Now, supposing that lab1 and lab2 cannot share the observed data, what would be an appropriate metanalytic approach to combine the estimates from parameters *m* and *s*? As mentioned in my previous post (reference there), I attempted this:

```
## approach from Levenson et al (2000)
n = np.array([N1, N2])
x = np.array([m1.mean(), m2.mean()])
s = np.array([s1, s2])
with pm.Model() as mod:
t = pm.StudentT("t", mu=0, sigma=1, nu=n-1, shape=2)

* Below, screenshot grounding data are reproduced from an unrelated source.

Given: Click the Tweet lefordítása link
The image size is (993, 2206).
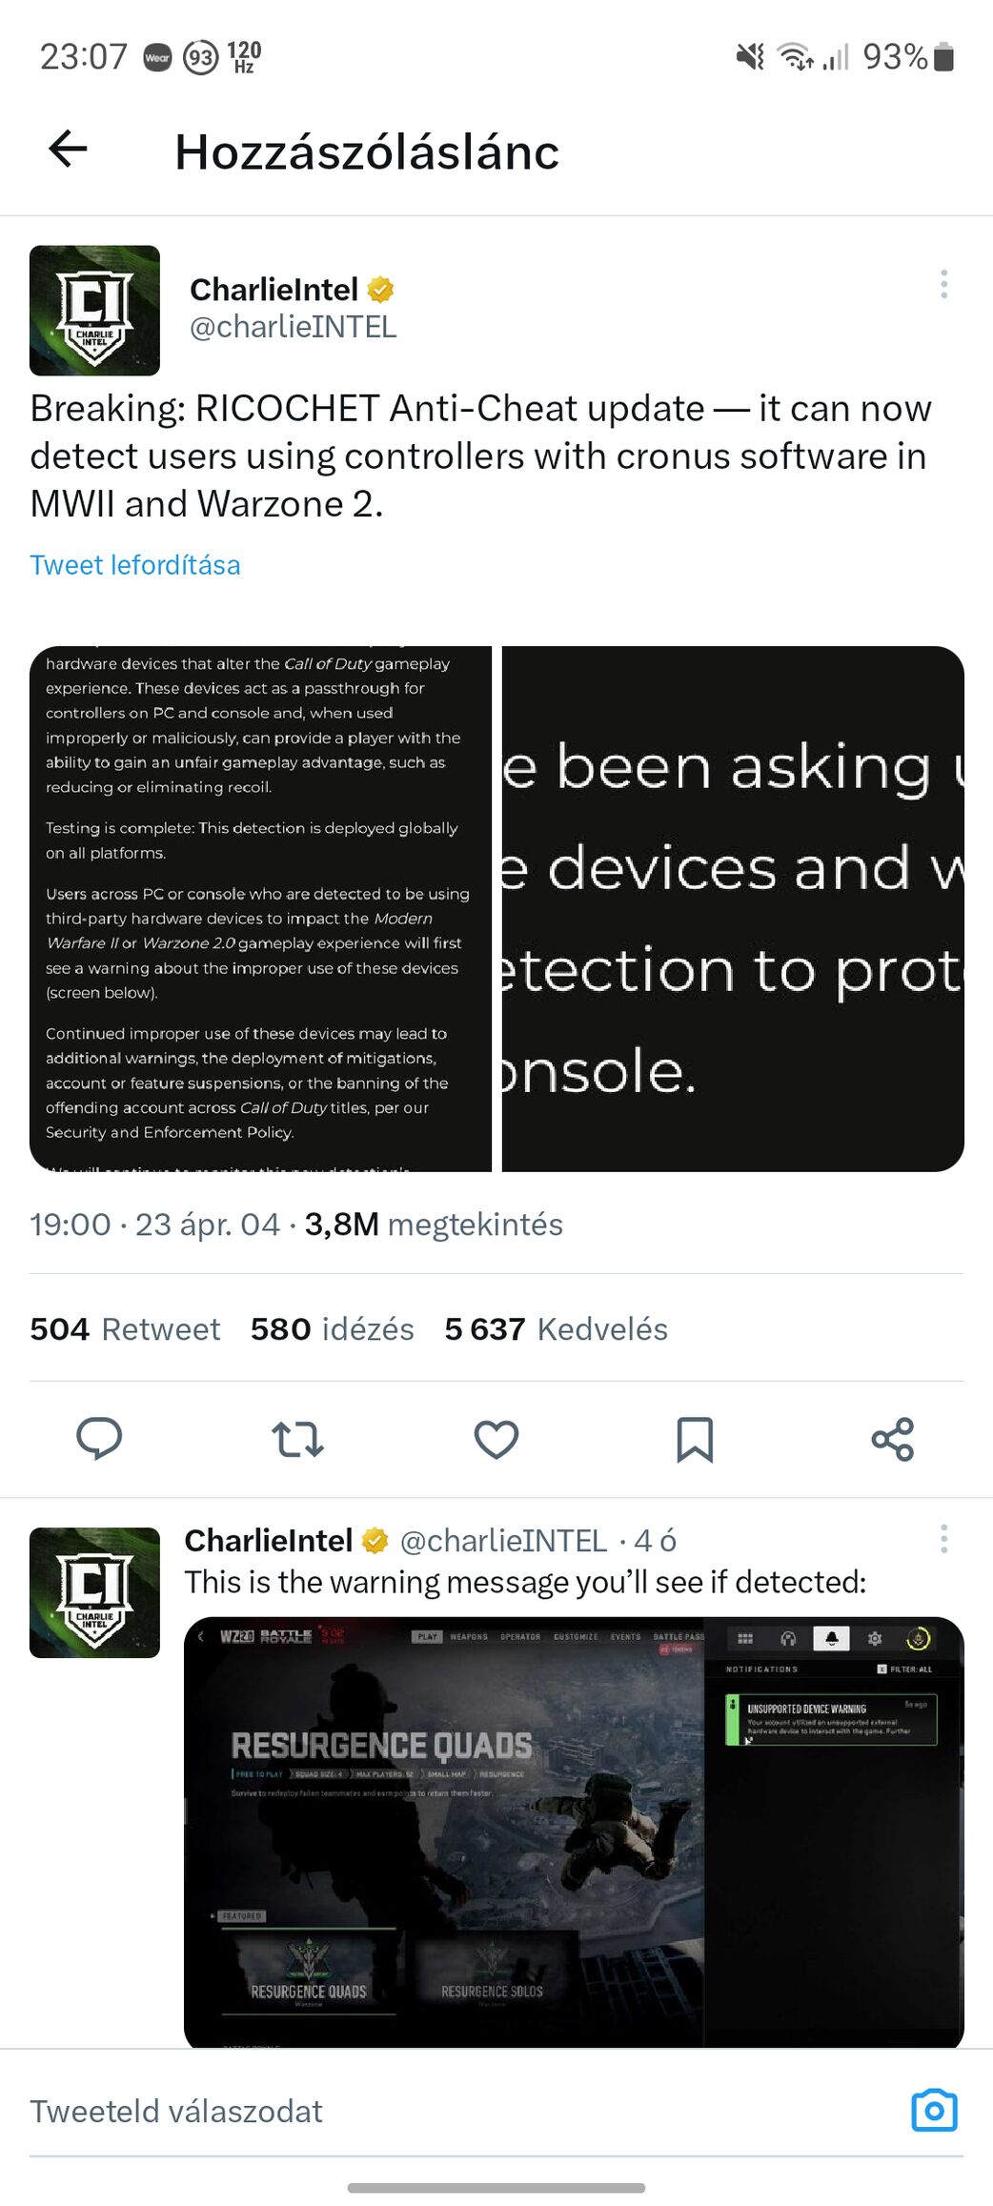Looking at the screenshot, I should click(135, 565).
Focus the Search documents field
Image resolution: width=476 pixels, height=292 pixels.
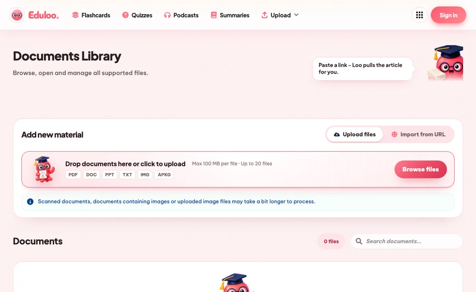pyautogui.click(x=406, y=241)
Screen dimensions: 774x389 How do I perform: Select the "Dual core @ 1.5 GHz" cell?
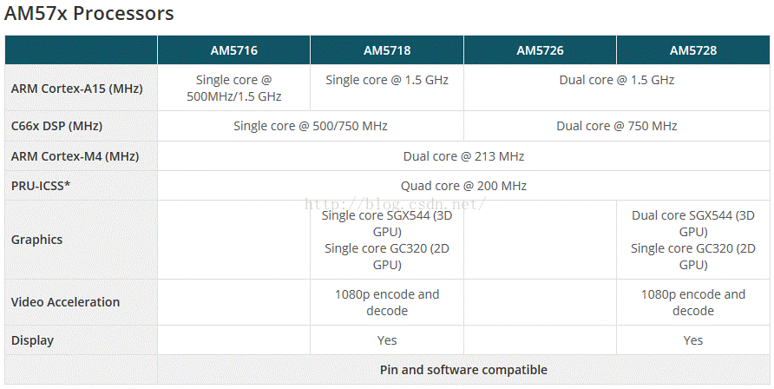click(x=617, y=80)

m = pm.Deterministic("m", x + (s/pt.sqrt(n))*t)
l = m.sum()/len(x) - pt.abs(m.max()-m.min())/2
u = m.sum()/len(x) + pt.abs(m.max()-m.min())/2
sigma = pm.Deterministic("sigma", pt.abs(m.max()-m.min())/2)

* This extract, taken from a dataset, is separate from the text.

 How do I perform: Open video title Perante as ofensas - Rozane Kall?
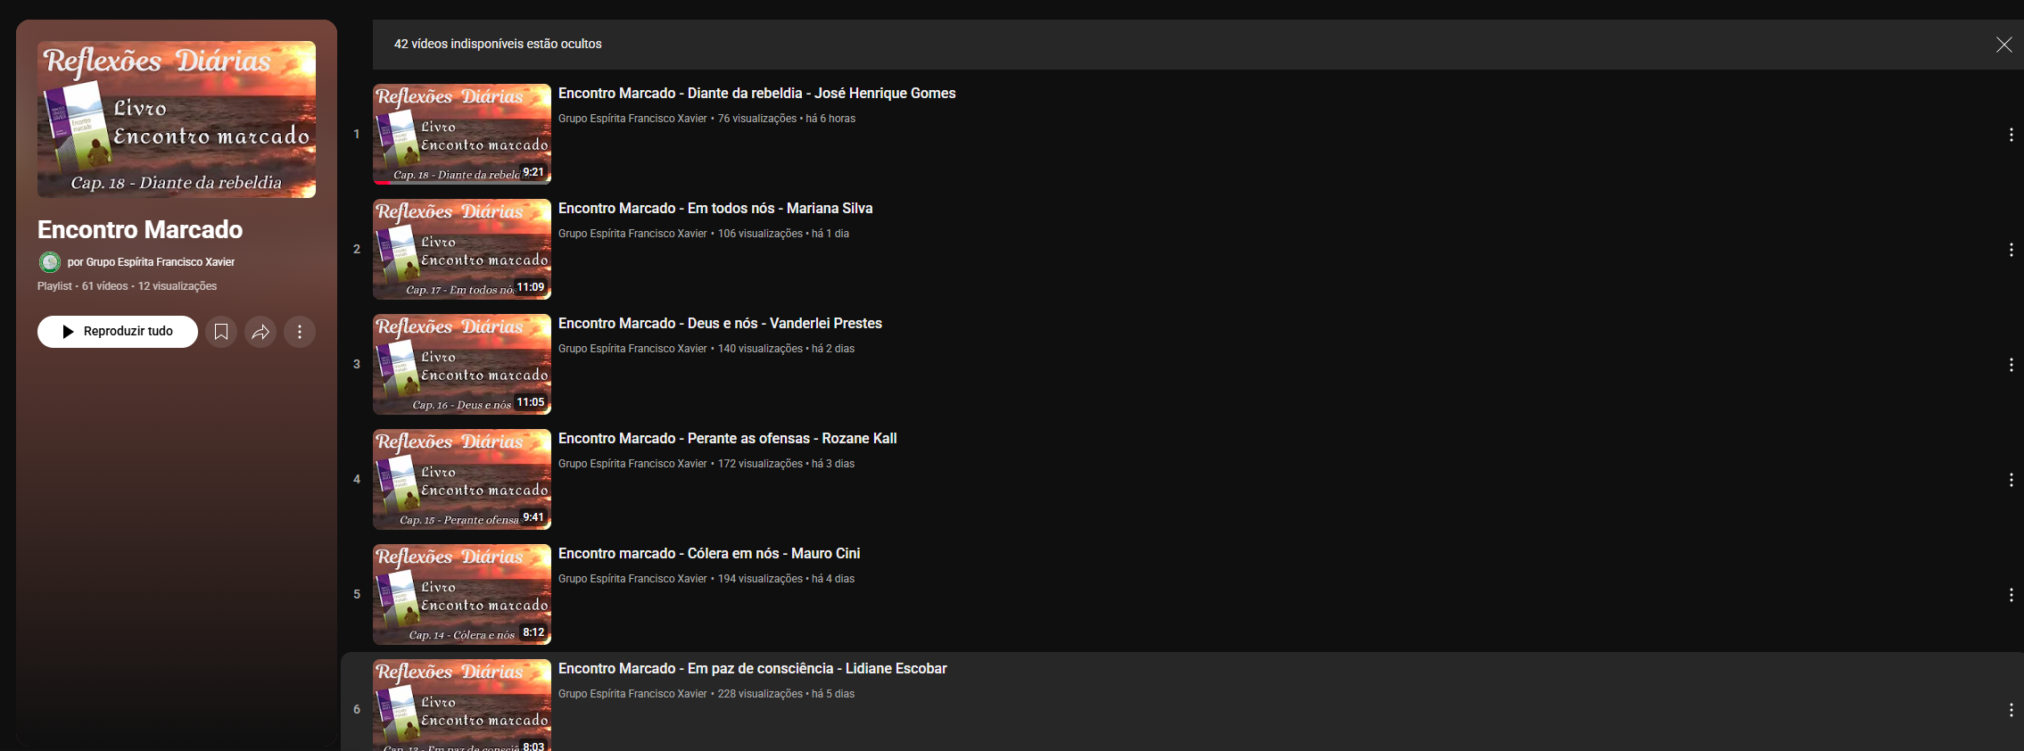coord(727,439)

mu = pm.Uniform("mu", lower=l, upper=u)
idata_a = pm.sample()
az.plot_posterior(idata_a, var_names=["mu"], hdi_prob=0.9)
Multiprocess sampling (4 chains in 4 jobs)
CompoundStep
>Metropolis: [t]
>NUTS: [mu]
|████████████| 100.00% [8000/8000 00:24<00:00 Sampling 4 chains, 0 divergences]Sampling 4 chains for 1_000 tune and 1_000 draw iterations (4_000 + 4_000 draws total) took 46 seconds.
```

Which gave results not too different from a hierarchical model like this one:

```
## hierarchical model using estimates as observed
n = np.array([N1, N2])
x = np.concatenate([m1, m2])
s = np.array([s1, s2])
j = np.concatenate([np.repeat(0,N1), np.repeat(1,N2)])
with pm.Model() as mod:
ms = pm.HalfNormal("ms", sigma=1)
ml = pm.HalfNormal("ml", sigma=1)
m = pm.Gamma("m", mu=ml, sigma=ms, shape=len(n))
sigma = pm.HalfNormal("sigma", s.mean())
y = pm.Gamma("y", mu=m[j], sigma=sigma, observed=x)

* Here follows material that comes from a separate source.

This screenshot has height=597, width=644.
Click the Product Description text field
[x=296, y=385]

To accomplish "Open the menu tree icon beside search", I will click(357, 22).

mu = pm.Deterministic("mu", m.mean())
idata_b = pm.sample()
az.plot_posterior(idata_b, var_names=["mu"], hdi_prob=0.9)
Auto-assigning NUTS sampler...
Initializing NUTS using jitter+adapt_diag...
Multiprocess sampling (4 chains in 4 jobs)
NUTS: [ms, ml, m, sigma]
|████████████| 100.00% [8000/8000 00:35<00:00 Sampling 4 chains, 0 divergences]Sampling 4 chains for 1_000 tune and 1_000 draw iterations (4_000 + 4_000 draws total) took 56 seconds.
```

Are these approaches appropriate? Are they outside the context/scope of a meta-analytic approach? Thanks.